When Samuel Jennings died in 1974, his obituary called him “Masury’s No. 1 booster.”
Since then, the memory of Jennings and what he did to earn that title have faded. A pocket park that was recently opened in Masury in honor of Jennings and his wife, Gladys, should help carry on the name for future generations.
Jennings was a “self-made man,” according to his grandson, Tim Taylor, who donated the land on which the park was built, at First and Mulberry, to the township. Newspaper stories on Jennings collected by Taylor use similar terms to describe Jennings, who built an industrial powerhouse in Masury.
But, for all Jenning’s accomplishments, his wife shares at least as much credit for their success. A 1948
story published by the Youngstown Vindicator and reprinted by the Kenton Daily Democrat quoted an
unnamed competitor who said that Jennings consulted with his wife “on practically every major
A 1958 Vindicator story described Jennings as a man who “lives, breathes and eats” business, and called
him “a restless man of great ambition” who chewed on 16 cigars a day to ease the tension.
Taylor similarly remembered his grandfather as “A guy that was always working.”
Jennings was born Nov. 6, 1903, in Washington, Pa., to Samuel and Hester Jennings, but the family
moved to Locust Street in Masury when he was a baby.
The elder Jennings worked as a foreman for Petroleum Iron Works, which later became part of the GATX
plant in Masury, and the son started work there at age 11, sorting rivets.
Jennings lost his job during the Great Depression, and used his savings to set up a shop in his garage in
1930. He made and sold to the Vindicator home newspaper delivery tubes. He approached the Isaly Co.,
which had a store in Masury, with an idea for making metal ice cream spoons, and soon was supplying
them with spoons, trays, ice cream cabinets and other items.
The business grew as Jennings spent time on the road selling his products, and he built the two
manufacturing facilities that now are owned by Eddie Kane Steel. Jennings Manufacturing Co. eventually
made large items for steel and rubber manufacturing and other heavy industries.
During World War II, Jennings Manufacturing made parts for military landing boats.
Mrs. Jennings was born Gladys Cowdery in Niles, and planned to be a teacher before meeting her
husband. They married in 1922. She worked for the business as vice president and secretary, sharing her
husband’s office space.
Jennings built a home on Locust, across the street from his father’s. He and Gladys had four daughters, including Taylor’s mother, Beverly, who married Kenneth Taylor.
Taylor recalled that his grandfather didn’t like to be away from the office for long. On a typical day,
Jennings would go to work early, come home for supper, and often go back to work.
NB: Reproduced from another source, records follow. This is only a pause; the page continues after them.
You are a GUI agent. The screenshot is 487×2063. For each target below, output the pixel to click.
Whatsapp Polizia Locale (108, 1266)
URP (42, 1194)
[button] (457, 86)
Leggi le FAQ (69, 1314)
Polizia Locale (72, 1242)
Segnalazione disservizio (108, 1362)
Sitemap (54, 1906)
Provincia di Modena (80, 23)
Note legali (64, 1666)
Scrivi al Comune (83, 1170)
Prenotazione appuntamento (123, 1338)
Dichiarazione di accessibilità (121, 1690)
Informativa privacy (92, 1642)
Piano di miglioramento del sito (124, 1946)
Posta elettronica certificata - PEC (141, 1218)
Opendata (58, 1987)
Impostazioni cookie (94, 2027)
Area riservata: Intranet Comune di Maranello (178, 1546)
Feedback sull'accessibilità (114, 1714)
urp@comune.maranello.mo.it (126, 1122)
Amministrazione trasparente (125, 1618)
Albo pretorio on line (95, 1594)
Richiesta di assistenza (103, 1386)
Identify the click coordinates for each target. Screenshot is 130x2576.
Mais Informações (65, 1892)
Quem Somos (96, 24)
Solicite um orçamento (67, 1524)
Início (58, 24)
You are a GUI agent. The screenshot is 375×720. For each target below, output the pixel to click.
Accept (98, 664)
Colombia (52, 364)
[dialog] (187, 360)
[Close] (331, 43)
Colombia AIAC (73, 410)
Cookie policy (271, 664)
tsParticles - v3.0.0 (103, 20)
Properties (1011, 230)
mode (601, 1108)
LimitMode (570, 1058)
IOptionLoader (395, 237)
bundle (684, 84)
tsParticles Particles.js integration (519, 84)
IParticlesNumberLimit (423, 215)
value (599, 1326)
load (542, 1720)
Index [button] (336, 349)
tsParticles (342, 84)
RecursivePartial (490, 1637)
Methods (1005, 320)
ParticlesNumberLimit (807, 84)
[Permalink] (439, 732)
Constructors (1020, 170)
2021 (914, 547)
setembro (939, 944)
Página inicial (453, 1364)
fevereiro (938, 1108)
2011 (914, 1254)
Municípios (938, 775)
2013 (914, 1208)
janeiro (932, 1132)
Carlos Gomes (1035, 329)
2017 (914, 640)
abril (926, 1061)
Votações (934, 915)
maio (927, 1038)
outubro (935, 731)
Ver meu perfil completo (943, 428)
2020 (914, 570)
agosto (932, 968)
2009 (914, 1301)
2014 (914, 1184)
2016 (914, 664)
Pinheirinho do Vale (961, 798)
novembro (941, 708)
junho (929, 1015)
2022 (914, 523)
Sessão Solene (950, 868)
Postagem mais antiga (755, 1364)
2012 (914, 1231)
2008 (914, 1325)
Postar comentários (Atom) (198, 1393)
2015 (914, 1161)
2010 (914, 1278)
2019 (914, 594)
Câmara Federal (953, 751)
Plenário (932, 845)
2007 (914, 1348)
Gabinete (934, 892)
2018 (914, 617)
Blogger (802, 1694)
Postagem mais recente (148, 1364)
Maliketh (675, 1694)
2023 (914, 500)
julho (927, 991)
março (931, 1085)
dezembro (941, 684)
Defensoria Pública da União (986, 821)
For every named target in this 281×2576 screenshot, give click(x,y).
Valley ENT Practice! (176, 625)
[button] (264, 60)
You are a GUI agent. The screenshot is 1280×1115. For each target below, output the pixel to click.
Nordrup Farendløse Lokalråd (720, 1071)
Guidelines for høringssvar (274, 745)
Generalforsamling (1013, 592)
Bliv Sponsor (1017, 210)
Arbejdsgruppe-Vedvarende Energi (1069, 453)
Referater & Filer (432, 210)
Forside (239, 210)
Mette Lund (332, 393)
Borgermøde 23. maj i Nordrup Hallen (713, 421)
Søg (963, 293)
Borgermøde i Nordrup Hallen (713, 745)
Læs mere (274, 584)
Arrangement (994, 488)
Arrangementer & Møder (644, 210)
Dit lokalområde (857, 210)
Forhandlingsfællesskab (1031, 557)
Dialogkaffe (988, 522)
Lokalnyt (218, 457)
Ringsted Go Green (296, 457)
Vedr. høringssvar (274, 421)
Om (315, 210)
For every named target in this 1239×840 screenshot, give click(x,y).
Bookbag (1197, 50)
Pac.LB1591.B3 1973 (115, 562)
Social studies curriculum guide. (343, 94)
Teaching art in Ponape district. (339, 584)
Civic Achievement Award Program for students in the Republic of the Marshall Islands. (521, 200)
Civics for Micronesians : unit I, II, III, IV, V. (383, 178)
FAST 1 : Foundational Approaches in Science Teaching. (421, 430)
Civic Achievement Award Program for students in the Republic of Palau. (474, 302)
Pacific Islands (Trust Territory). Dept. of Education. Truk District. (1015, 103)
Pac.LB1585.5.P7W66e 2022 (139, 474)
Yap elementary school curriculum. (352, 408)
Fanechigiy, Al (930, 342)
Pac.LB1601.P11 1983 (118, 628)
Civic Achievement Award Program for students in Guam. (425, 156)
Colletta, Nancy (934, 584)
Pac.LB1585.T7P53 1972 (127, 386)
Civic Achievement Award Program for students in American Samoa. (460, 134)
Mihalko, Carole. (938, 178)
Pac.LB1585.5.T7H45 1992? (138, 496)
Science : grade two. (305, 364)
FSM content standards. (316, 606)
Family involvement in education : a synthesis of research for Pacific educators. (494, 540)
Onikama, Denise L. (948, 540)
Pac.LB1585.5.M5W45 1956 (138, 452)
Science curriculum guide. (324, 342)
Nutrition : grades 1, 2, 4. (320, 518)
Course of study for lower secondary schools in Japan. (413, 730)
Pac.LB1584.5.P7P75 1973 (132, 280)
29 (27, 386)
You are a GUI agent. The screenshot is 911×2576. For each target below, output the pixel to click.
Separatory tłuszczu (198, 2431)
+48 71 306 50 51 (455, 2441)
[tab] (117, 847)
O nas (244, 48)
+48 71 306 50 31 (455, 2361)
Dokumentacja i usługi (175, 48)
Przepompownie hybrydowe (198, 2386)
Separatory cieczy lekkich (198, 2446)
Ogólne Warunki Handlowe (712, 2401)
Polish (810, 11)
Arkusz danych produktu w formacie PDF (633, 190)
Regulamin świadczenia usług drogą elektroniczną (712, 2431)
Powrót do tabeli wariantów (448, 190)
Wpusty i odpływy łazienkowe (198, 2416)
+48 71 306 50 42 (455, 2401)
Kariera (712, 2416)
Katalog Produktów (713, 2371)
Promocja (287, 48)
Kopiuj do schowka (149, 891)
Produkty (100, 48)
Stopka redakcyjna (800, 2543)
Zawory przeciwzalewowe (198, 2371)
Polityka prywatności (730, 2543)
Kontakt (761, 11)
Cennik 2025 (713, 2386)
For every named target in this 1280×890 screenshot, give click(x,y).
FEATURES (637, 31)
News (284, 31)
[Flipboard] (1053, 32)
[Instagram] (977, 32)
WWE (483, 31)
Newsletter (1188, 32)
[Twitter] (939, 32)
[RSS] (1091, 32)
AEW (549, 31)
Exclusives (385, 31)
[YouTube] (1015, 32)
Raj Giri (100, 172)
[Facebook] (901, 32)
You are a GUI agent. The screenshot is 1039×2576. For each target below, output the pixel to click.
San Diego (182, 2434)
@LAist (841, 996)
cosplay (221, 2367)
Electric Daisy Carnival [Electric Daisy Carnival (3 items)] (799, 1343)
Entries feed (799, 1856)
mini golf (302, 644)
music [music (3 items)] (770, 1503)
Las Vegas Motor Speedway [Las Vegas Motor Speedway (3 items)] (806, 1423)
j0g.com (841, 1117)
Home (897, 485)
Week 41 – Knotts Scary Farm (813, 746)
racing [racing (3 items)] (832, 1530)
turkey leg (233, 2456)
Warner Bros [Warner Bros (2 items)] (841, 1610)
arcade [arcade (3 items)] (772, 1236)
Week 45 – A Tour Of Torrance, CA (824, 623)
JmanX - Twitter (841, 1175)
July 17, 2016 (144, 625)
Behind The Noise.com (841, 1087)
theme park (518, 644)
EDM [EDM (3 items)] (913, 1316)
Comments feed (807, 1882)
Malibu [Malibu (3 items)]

“I don’t have time for anything except my work,” Jennings told the Vindicator. “It’s the most romantic
thing a man ever did.”
Taylor worked for his grandparents from 1973-80, doing labor, sweeping, operating an overhead crane,
working in the layout department and making patterns. On days when Taylor worked midnights, it wasn’t
unusual for his grandfather to come in to the plant in the wee hours of the morning to deal with some
issue that had arisen, Taylor said.
Jennings’ concern for his workers led to him build houses that were rented at low cost, primarily on
Locust, Chestnut and Oak streets. Taylor has original photographs of some of the homes just after they
had been built, some with explanations handwritten by his grandfather.
“My grandfather built quite a few houses in Masury for the workers.”
Jennings also bought the old Elm Street School and converted it into apartments, Taylor said.
After Jennings died, his wife became company president. She sold the business to Koppers Co. Inc. of
Pittsburgh, which had been a major Jennings customer, in 1975.
Taylor inherited the land on which the park was built from his grandfather, but “I didn’t really want to put
anything on it.” He kept the lot mowed and let kids play on it.
Taylor said the prospect of donating the land for a park was “a no-brainer. I thought it would be a nice
way to continue my grandparents’ legacy.”